-- WORK REQUEST --
Although the records contain pictures, only their text should be reproduced, exactly as written.

▬▬▬▬▬▬

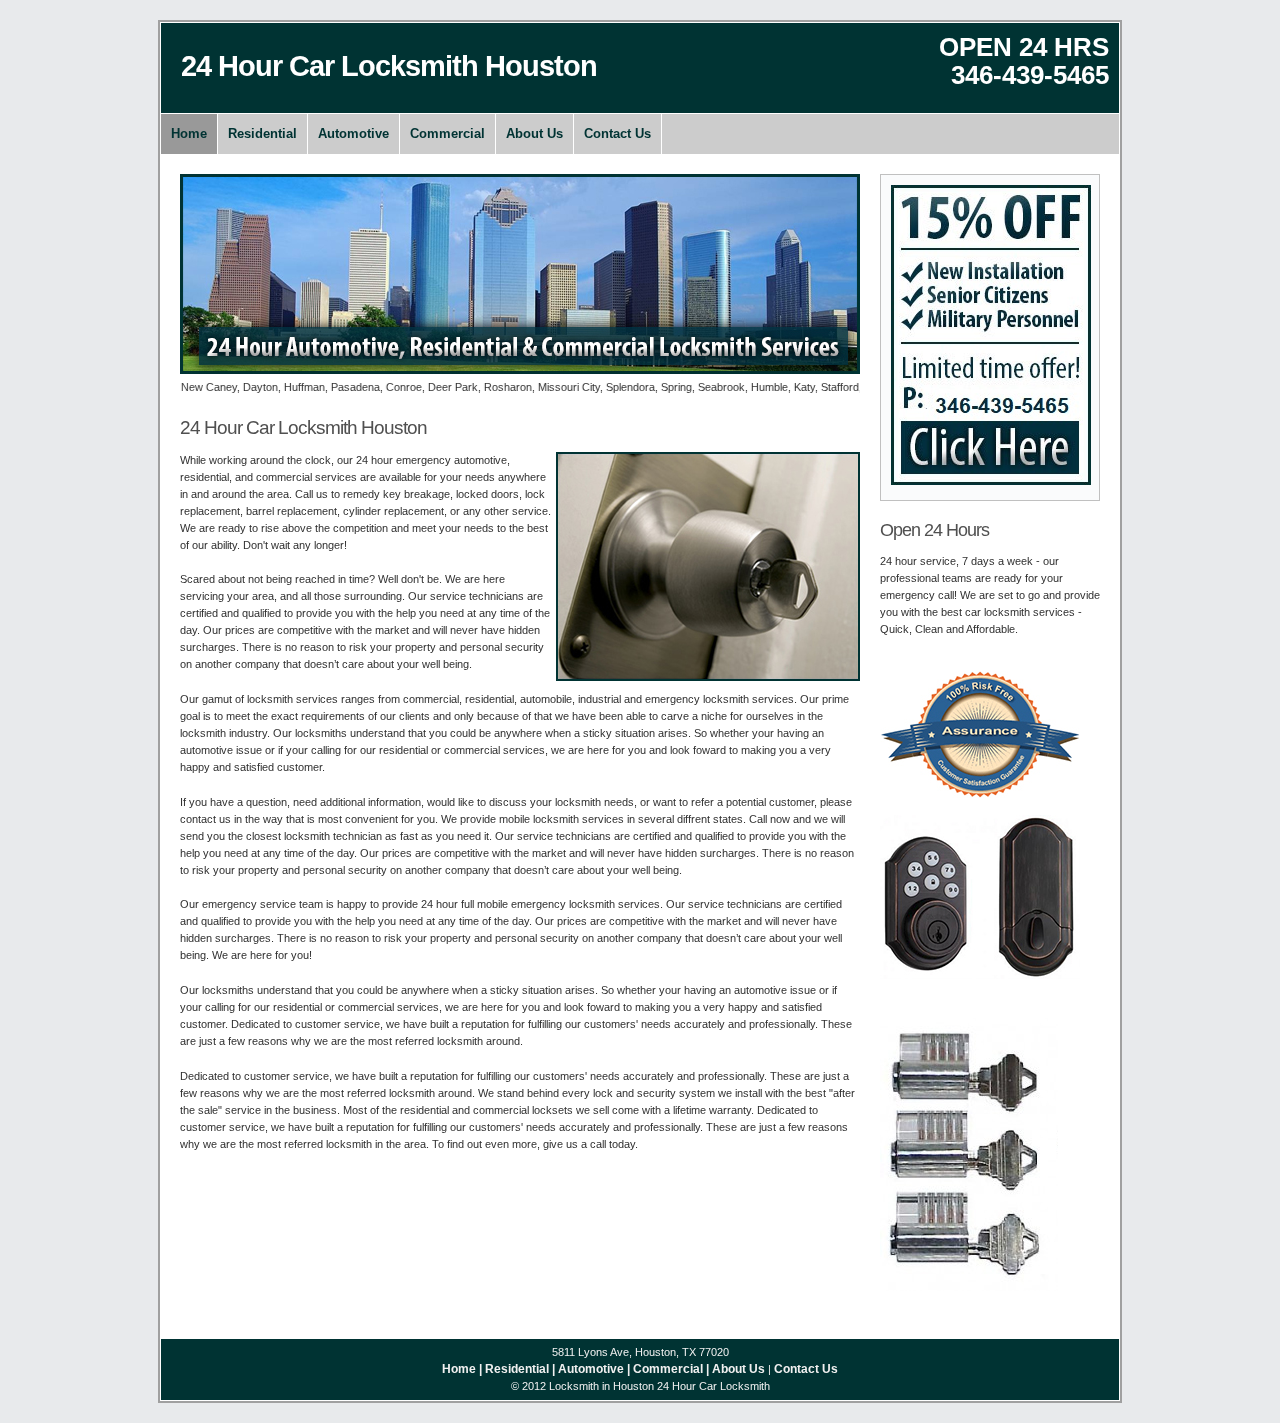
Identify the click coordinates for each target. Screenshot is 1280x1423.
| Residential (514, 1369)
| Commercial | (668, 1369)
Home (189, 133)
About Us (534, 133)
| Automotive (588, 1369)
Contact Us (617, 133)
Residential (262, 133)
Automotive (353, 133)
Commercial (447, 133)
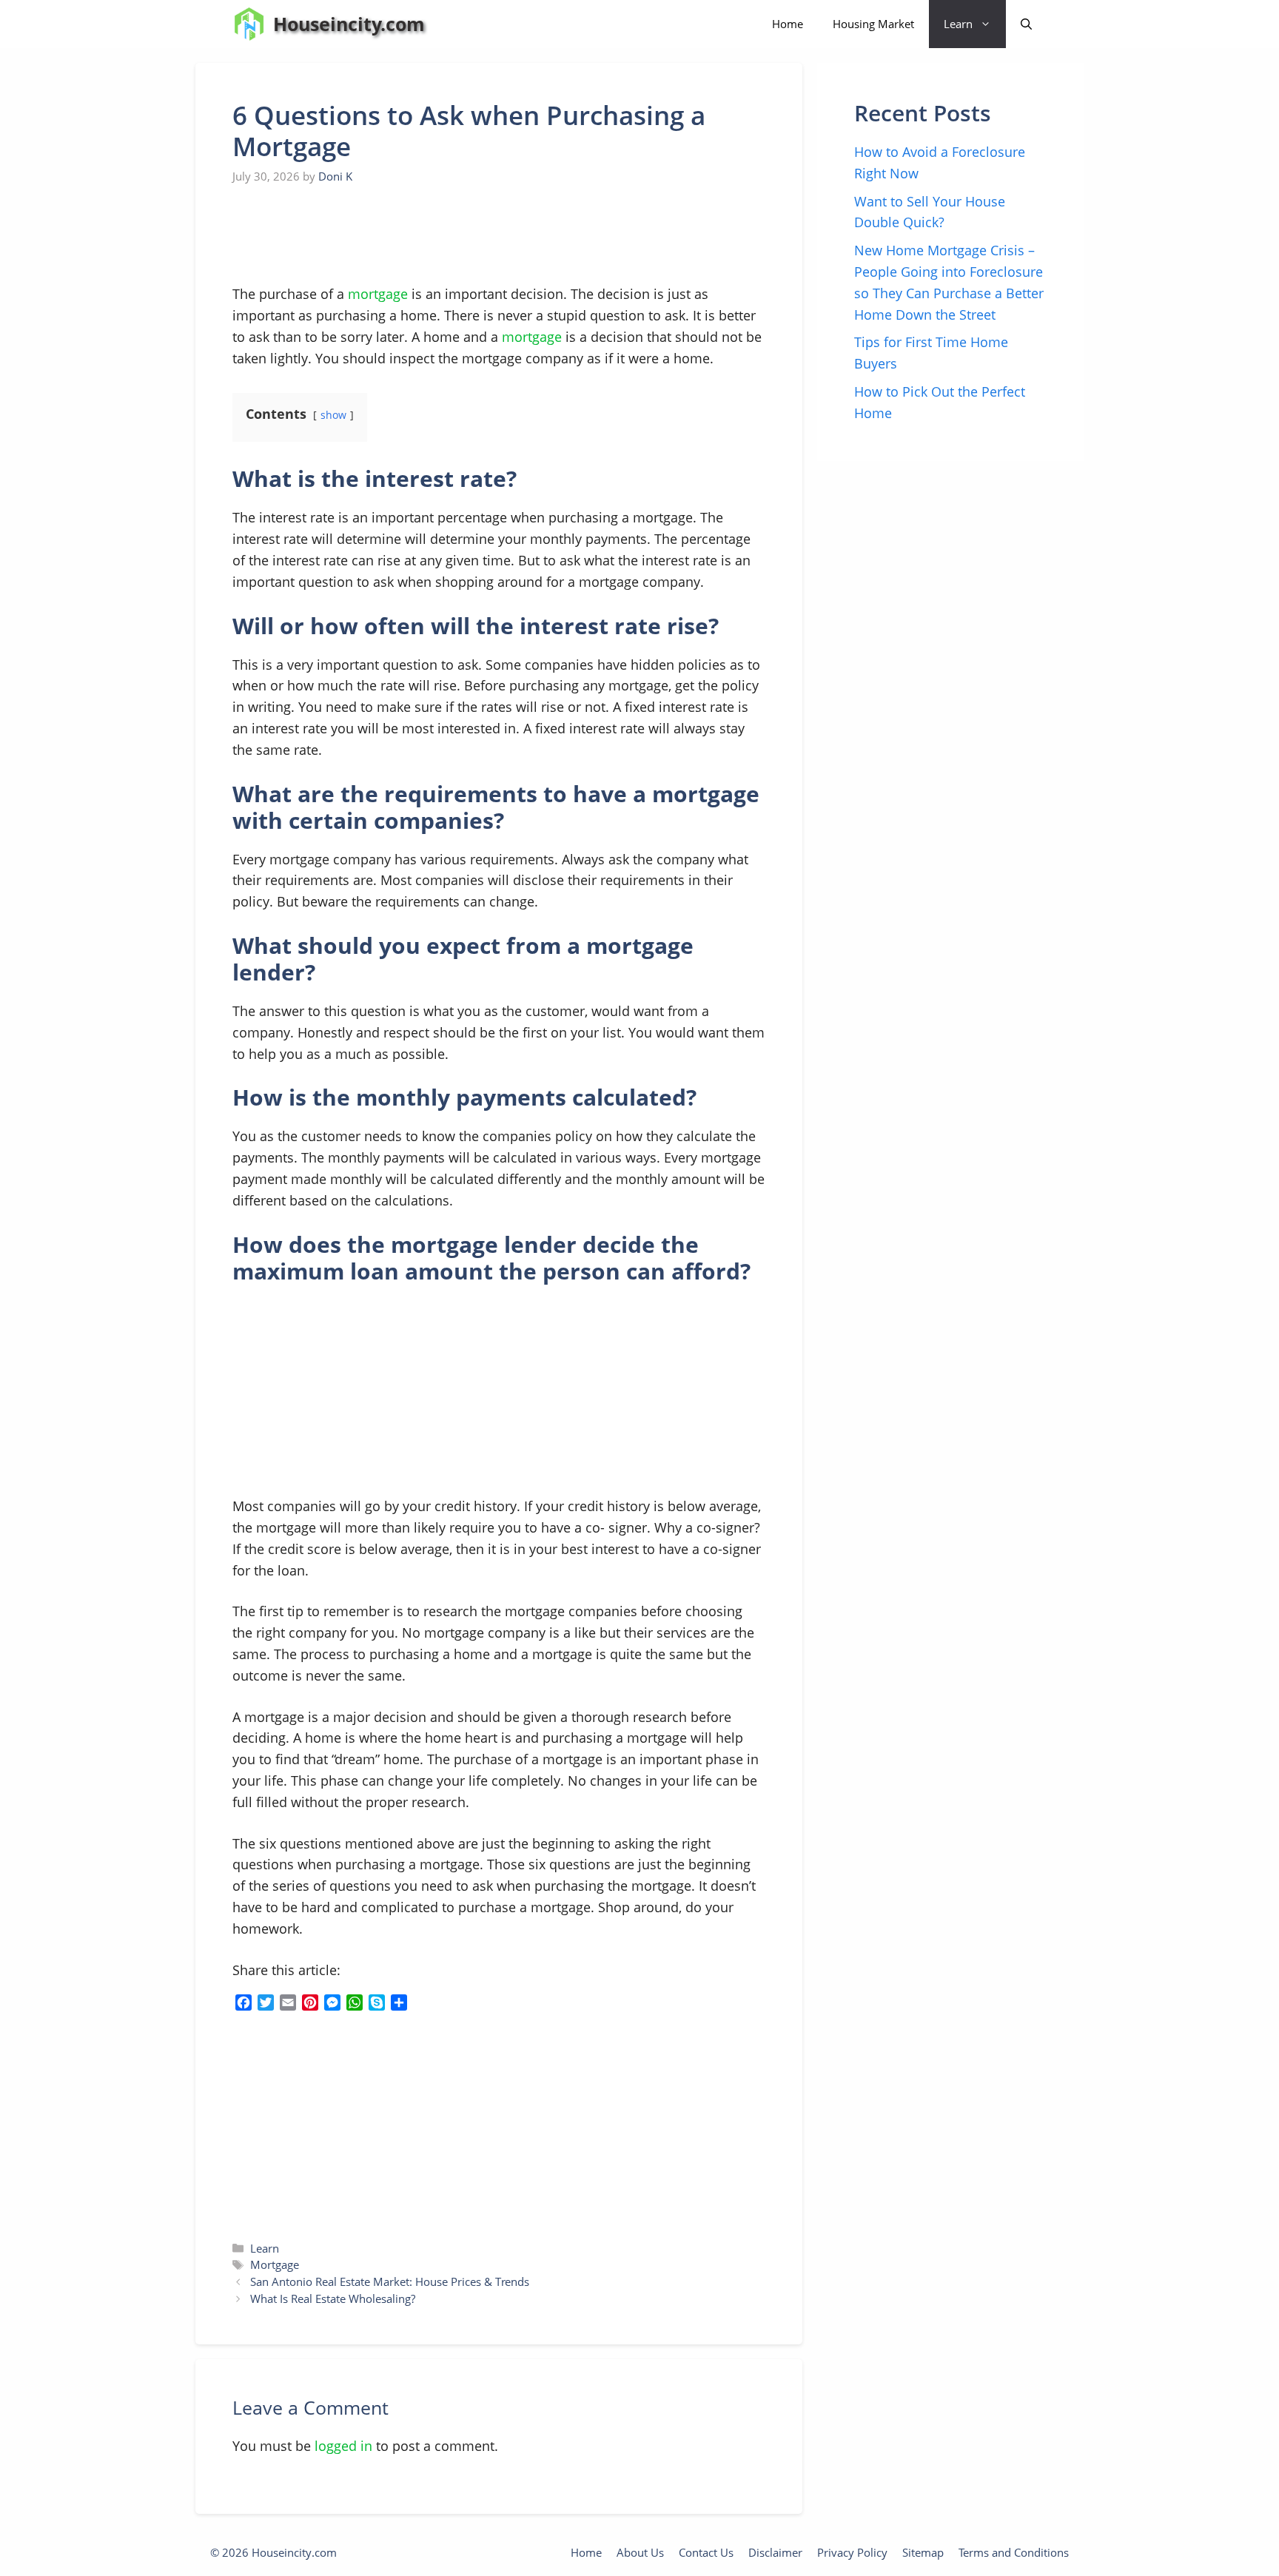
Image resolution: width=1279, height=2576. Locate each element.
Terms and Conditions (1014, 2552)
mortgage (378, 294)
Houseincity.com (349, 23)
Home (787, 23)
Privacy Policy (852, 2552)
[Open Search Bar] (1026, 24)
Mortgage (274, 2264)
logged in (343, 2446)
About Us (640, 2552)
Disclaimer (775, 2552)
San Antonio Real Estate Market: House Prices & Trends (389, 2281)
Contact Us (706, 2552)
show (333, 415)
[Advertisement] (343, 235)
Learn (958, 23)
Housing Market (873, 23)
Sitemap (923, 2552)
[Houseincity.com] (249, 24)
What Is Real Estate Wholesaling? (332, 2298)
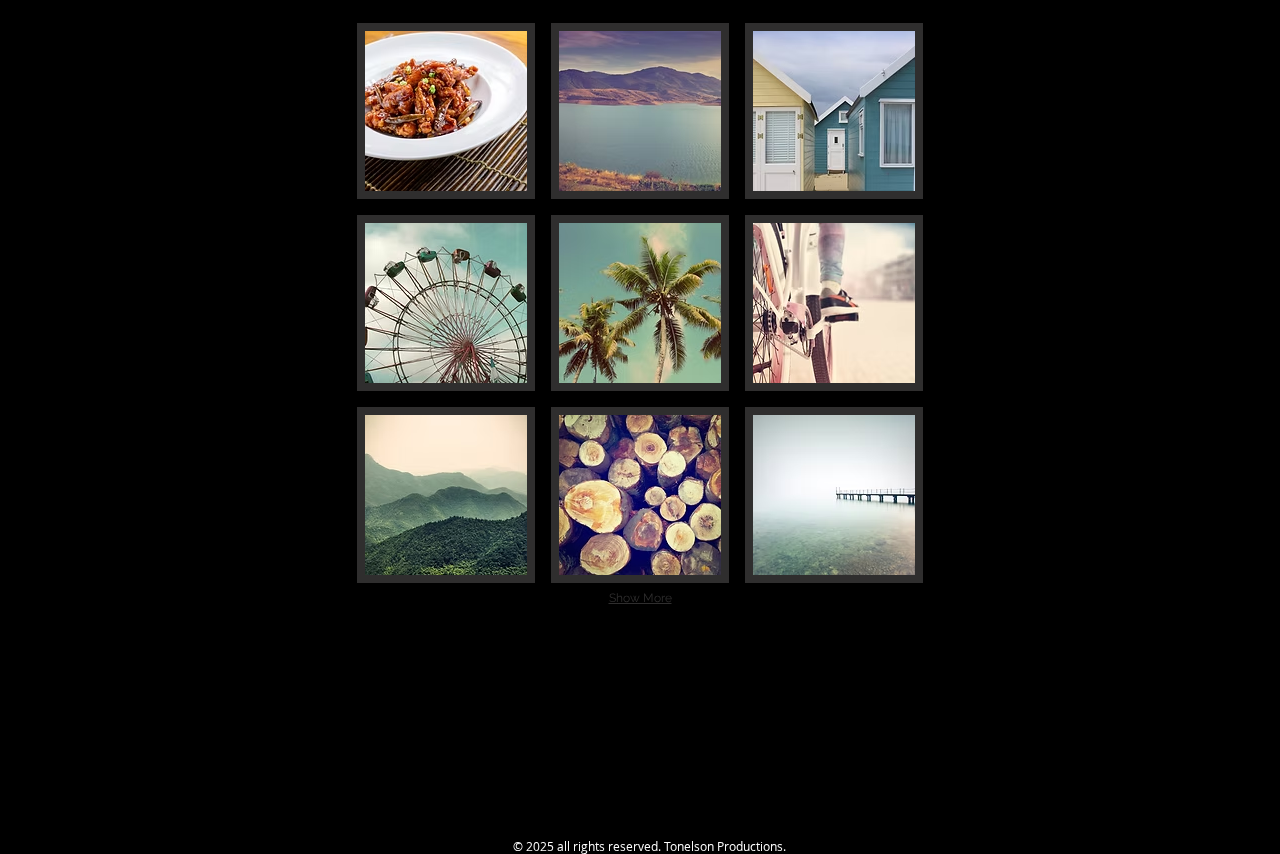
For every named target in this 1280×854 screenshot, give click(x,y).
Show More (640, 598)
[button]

▬▬▬▬▬▬

-- WRITTEN REPLY --
Identify the click coordinates for each target. Screenshot is 1280x1423.
| Residential (514, 1369)
| Commercial | (668, 1369)
Home (189, 133)
About Us (534, 133)
| Automotive (588, 1369)
Contact Us (617, 133)
Residential (262, 133)
Automotive (353, 133)
Commercial (447, 133)
Image resolution: width=1279, height=2576. Locate each element.
Terms and Conditions (1014, 2552)
mortgage (378, 294)
Houseincity.com (349, 23)
Home (787, 23)
Privacy Policy (852, 2552)
[Open Search Bar] (1026, 24)
Mortgage (274, 2264)
logged in (343, 2446)
About Us (640, 2552)
Disclaimer (775, 2552)
San Antonio Real Estate Market: House Prices & Trends (389, 2281)
Contact Us (706, 2552)
show (333, 415)
[Advertisement] (343, 235)
Learn (958, 23)
Housing Market (873, 23)
Sitemap (923, 2552)
[Houseincity.com] (249, 24)
What Is Real Estate Wholesaling? (332, 2298)
For every named target in this 1280×854 screenshot, give click(x,y).
Show More (640, 598)
[button]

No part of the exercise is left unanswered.